* _Passage du texte_

* * * * * * *

Il a fallu que Trump lève le petit doigt, décide de démonter le laxisme obamien en matière de sécurité et de lutte contre le terrorisme, de collaborer avec Poutine, aussi déterminé que lui, pour que Daech soit quasiment désagrégé en quelques jours en Irak à Mossoul et nettement affaibli par l’usure des combats en Syrie dans son bastion à Raqqa. Survivant d’un désastre, d’une guerre de six ans, dans un pays en ruine, Bachar est déjà en sursis. Il a la légitimité de la survie, mais pas de la victoire militaire. La guerre est menée par procuration, par les Russes, et aujourd’hui en collaboration avec les Américains, plus déterminés que jamais. Daech, comme autrefois les Talibans, dépendent du bon vouloir américain, qui sont en mesure d’allumer le feu et de l’éteindre quand bon leur semble, selon les intérêts du moment, les alliés et les ennemis du jour.


Trump est certainement impassible sur le sort de Bachar. Il pourra influer sur son destin lors des discussions sur la transition, en tentant de le museler ou de lui imposer d’autres règles et usages politiques, du moins s’il arrive à persuader les Russes. Mais, il tient pour l’heure à éteindre le feu daechien, il est sur le point d’y arriver. Il pourra se prévaloir de ses conquêtes et de la destruction de Daech auprès d’une opinion sceptique, de médias rebelles, et de l’ancienne équipe démocrate, aussi machiavélique qu’irrésolue en la matière.

* * * * * * *

* _Extrait des données_
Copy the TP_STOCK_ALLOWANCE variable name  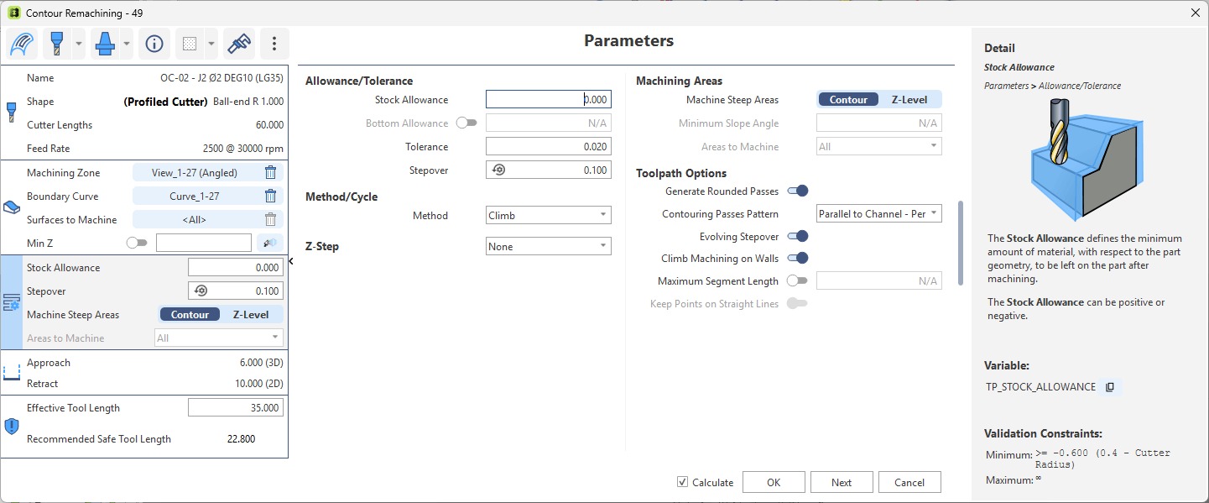point(1110,387)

* * * * * * *

* _Consigne_
D'après le passage sur la lutte contre Daech, qu'est-ce qui a permis que Daech soit quasiment désagrégé à Mossoul et nettement affaibli à Raqqa ? Expliquez-le en une à trois phrases.

* _Corrigé_
Daech a été quasiment désagrégé à Mossoul et nettement affaibli à Raqqa parce que Trump a décidé de démonter le laxisme obamien en matière de sécurité et de lutte contre le terrorisme. Il a aussi choisi de collaborer avec Poutine, aussi déterminé que lui.